Une audace devenue tendance de fond. Ces derniers mois, le monde du divertissement a connu plusieurs épiphénomènes de ce genre : Angela Bassett récompensée aux Oscars, la légende du lifestyle Martha Stewart en couv’ du numéro spécial maillots de Sports Illustrated, Diane von Furstenberg en maillot de bain sur Instagram ou encore les mannequins Amber Valletta, Shalom Harlow et Talytha Pugliesi (photographiée pour cet article par Lukas Christiansen) qui continuent avec succès leur carrière de mannequins alors qu’elles ont passé 40 ans (un âge équivalent normalement à la retraite pour les models dans le milieu de la mode). Leur point commun à toutes ? Avoir osé. Et ce, passé un certain âge qui, il n’y a encore pas si longtemps, était injustement synonyme de date de péremption. Du coup, on pourrait croire que le changement est bel et bien amorcé et que les femmes vieillissantes ont enfin le droit d’exister médiatiquement. Pourtant, au même moment, Madonna, après avoir été critiquée pour son apparence lors des Grammys 2023, s’est fendue d’un post Instagram pour rappeler et dénoncer les discriminations que subissent toujours les femmes de plus de 45 ans. Le mot était lâché : “âgisme”. Et parce que nommer, c’est déjà conquérir, il est temps d’analyser de plus près ce problème systémique, et les meilleurs moyens pour le contrer, toujours avec audace.

L’âge et l’usage

 

Oui, l’âge est bien un critère de discrimination. Et pour le comprendre, il convient de se pencher sur le contexte social des États-Unis des années 1960. En 1964, le Civil Rights Act est prononcé pour mettre fin à toute forme de ségrégation et discrimination, notamment raciale, religieuse ou liée au genre. Considérant que la vieillesse charrie elle aussi son lot de préjugés négatifs, le psychiatre et gérontologue américain Robert N. Butler théorise l’âgisme en 1969 avant de publier en 1975 son essai Why Survive? Being Old in America, couronné d’un Pulitzer. Si, initialement, le concept a été pensé par rapport à la vieillesse, aujourd’hui sa définition peut toucher tous les âges.

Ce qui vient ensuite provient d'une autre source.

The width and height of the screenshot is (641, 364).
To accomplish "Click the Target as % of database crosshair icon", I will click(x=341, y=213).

Selon l’OMS, l’âgisme regroupe “les stéréotypes, les préjugés et la discrimination dont on est soi-même victime ou dont autrui est victime en raison de l’âge”. Par exemple, l’activiste écologique Greta Thunberg ou le syndicaliste lycéen Manès Nadel sont régulièrement critiqués pour leur jeune âge par leurs détracteurs à court d’arguments. En Europe, toujours selon l’OMS, une personne sur trois aurait déjà été victime d’âgisme. Plus préoccupant, l’âgisme auto-induit – le fait d’avoir soi-même des préjugés sur nos propres capacités – est un vrai problème politique, mais aussi de santé publique, notamment, car il précipiterait un déclin cognitif. Mais qu’est-ce que l’âge ? Étudiante chercheuse en sociologie, Rachel Andrieu travaille sur la mise en scène du corps féminin vieillissant sur Instagram.

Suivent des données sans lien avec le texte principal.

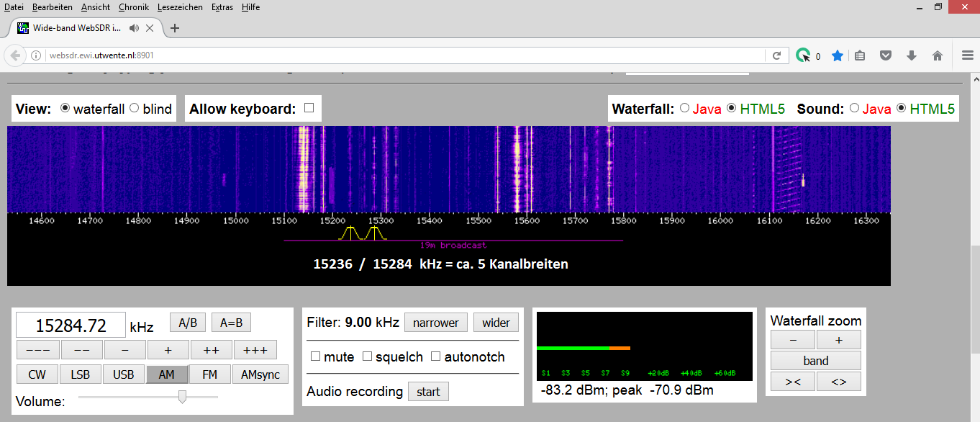Mute tab using speaker icon
The height and width of the screenshot is (422, 980).
(134, 28)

Robe en laine Louis Vuitton. Collier asymétrique en or blanc serti de diamants et saphirs taille bouffée, d’un saphir birman et pierres de lune Chaumet. Lunettes de soleil en acétate Celine par Hedi Slimane
Robe en laine Louis Vuitton. Collier asymétrique en or blanc serti de diamants et saphirs taille bouffée, d’un saphir birman et pierres de lune Chaumet. Lunettes de soleil en acétate Celine par Hedi Slimane

Elle explique que “la notion d’âge renvoie d’abord à l’âge civil d’une personne, à savoir le nombre d’années qui nous séparent de notre naissance, avec des données mesurables et objectives, mais aussi à l’âge social, plutôt pensé comme une catégorie, avec des étapes à franchir à un moment donné. C’est socialement construit. C’est dans cette notion d’âge social que se révèlent les normes des rapports de genres.” Autant dire qu’en la matière, les inégalités sont criantes : dans The Double Standard of Aging, un article publié en 1972, l’essayiste Susan Sontag pose la question suivante : “Pourquoi les femmes mentent-elles sur leur âge ?” La réponse n’est que trop prévisible : aux hommes, le droit de se “bonifier”, aux femmes, la double peine de l’âgisme et du sexisme. Elles citent “l’humiliation” de vieillir à cause du “dégoût social” qu’elles suscitent. Une violence lexicale, mais surtout internalisée. Car alors que deux modèles masculins existent (le jeune homme et l’homme mûr), les femmes sont uniquement considérées comme des “jeunes femmes”, dont la valeur sociale est intrinsèquement liée à l’aspect physique. Un capital par définition périssable. “Il s’est aussi construit une nouvelle norme du ‘bien vieillir’, qui revalorise la vieillesse, mais si on est actif et en bonne santé, ajoute Rachel Andrieu. Cela offre une nouvelle image du vieillissement qui est plus positive, mais renforce les stigmatisations d’une autre forme de vieillesse en mauvaise santé qui peut aussi exister. C’est pour ça qu’il faut penser les vieillesses au pluriel, car cette image du bien vieillir et de s’investir pour bien vieillir fait peser aussi la faute et la responsabilité sur l’individu vieillissant.”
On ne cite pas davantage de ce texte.